Selected text =>

┏━━

The participants and volunteers of the Ennis Relay for Life event held recently may have been tired by the end of the night, but they were also inspired by the results of their efforts. The event, which had approximately 33 teams, exceeded the goal the Ennis Relay for Life team had set for themselves by raising more that $80,000.
Event co-chair Judi Hejny attributes the success of the event to the people behind it.
“Everyone takes this event very seriously. There are lots of people working very hard to make sure the event is successful and we all continue to work hard to make sure we do our part to help find a cure,” she said.
The third annual relay featured themed laps, a tug of war, dunking booth and musicfor the participants and the public to enjoy and help bring the contribution total up.
“We have all kinds of silly fun to encourage people to have a good time and come together to help eliminate the horrible disease that cancer is,” Hejny said.
The relay began with opening remarks from mayor Russell Thomas, who recognized the strength of cancer survivors.
“No one knows what it means to a survivor, except other survivors. Their determination and will for life is inspiring. You become a survivor the day you decide to fight the disease with everything you’ve got,” said Thomas.
Following the mayor’s remarks, about 65 cancer survivors dressed in purple shirts walked the first lap around the track to get the event started. Many survivors wore signs on the back of their shirts displaying how many months or years they had been fighting the disease and were given a standing ovation from the crowd for their determination. Many audience members and participants were visibly moved by the tenacity of the survivors, understanding the difficulties all have faced while battling the disease.
The relay has to have one member of each team on the track at all times throughout the night, which is significant to the participants as a reminder that dealing with the disease is a battle that doesn’t slow down to sleep or rest because someone gets tired.

┗━━

[Stored records]
┏━━

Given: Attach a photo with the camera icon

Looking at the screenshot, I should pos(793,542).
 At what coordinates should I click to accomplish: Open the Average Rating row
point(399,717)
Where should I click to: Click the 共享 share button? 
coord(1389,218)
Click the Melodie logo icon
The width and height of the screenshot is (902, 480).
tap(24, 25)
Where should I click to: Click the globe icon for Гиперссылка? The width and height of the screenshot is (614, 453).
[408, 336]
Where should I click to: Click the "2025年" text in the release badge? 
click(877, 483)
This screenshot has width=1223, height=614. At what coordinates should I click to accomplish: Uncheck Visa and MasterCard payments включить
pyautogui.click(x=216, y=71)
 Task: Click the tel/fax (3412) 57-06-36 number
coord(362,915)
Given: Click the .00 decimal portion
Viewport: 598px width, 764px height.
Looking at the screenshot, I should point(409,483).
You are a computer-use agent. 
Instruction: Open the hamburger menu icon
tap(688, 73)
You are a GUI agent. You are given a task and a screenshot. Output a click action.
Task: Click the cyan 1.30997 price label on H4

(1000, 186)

┗━━

Work instruction =>
Can you reproduce the Relay for Life article word for word, everything from "The relay has" down to "someone gets tired."?

Result below =>
The relay has to have one member of each team on the track at all times throughout the night, which is significant to the participants as a reminder that dealing with the disease is a battle that doesn’t slow down to sleep or rest because someone gets tired.